The Hebrew Bible is the reason Jews succeed no matter how pernicious the persecution. Success arouses envy, never sympathy. Jews will repeat time and again “Never Again” and create memorials and ceremonies and continually remind the rest of us that we must never forget. I suspect little of it resonates with non-Jews. The majority acknowledges the inhumanity of it all and the legitimacy of the large number, but the individuality of it all is lost in that large number. The majority acknowledges it happened, but only in the abstract. After all, the majority thinks, “Here you are today again captains of business and finance; leaders in medicine, law, philanthropy, and literature in far larger percentages than that represented by other ethnic or religious groups. Like the dropped cat, you always land on your feet.” I’m unsure Jews understand this outside perception.

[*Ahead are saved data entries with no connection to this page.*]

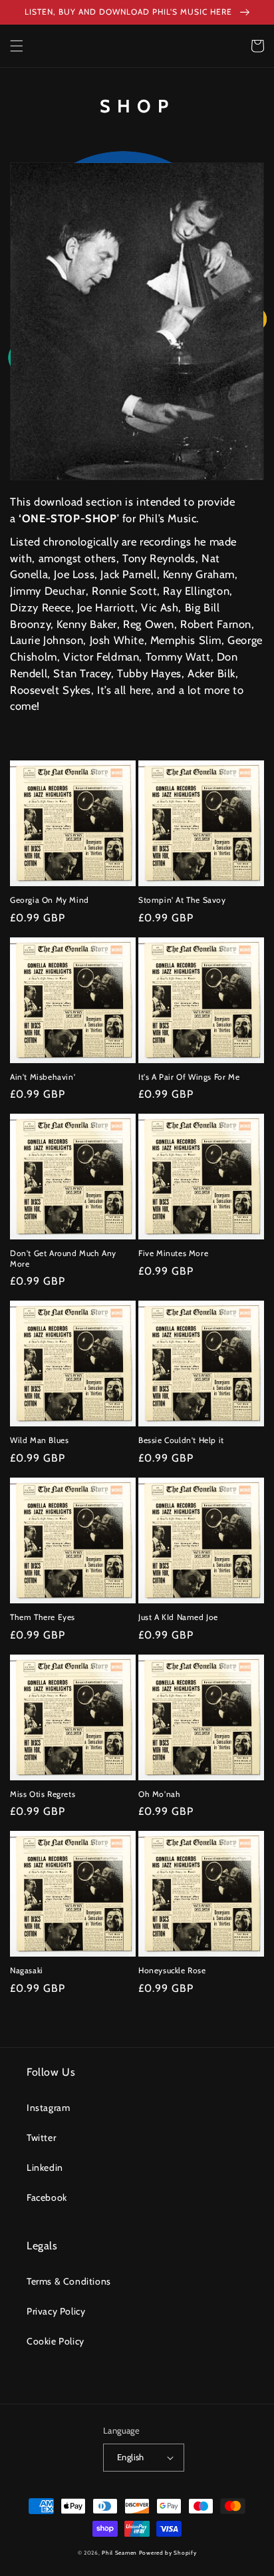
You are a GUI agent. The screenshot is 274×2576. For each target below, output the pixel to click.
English (130, 2457)
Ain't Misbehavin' (42, 1077)
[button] (16, 46)
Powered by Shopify (168, 2552)
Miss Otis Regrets (42, 1794)
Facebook (47, 2197)
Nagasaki (26, 1970)
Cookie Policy (55, 2341)
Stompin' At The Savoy (182, 900)
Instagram (48, 2108)
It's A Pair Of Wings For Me (188, 1077)
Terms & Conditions (69, 2281)
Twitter (41, 2138)
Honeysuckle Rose (172, 1970)
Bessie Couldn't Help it (181, 1440)
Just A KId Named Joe (178, 1617)
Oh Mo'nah (159, 1794)
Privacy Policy (56, 2311)
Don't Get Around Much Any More (63, 1258)
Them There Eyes (42, 1617)
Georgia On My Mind (49, 900)
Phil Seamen (119, 2552)
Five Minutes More (173, 1253)
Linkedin (45, 2168)
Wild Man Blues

Jews can ensure “never again” with certainty, if they so wish. I suspect they won’t like what would be required of them to do so, but here it goes: Jews can leave well enough alone. They can jettison their history and meld with the majority. They can excel to no greater extent than those within the majority excel. They can dumb it down, in other words. In short, they can cease being Jews.
As I said, I suspect they won’t like it. Unfortunately, the benefits of achieving “never again” come at a very dear cost, but such is the cost of certainty.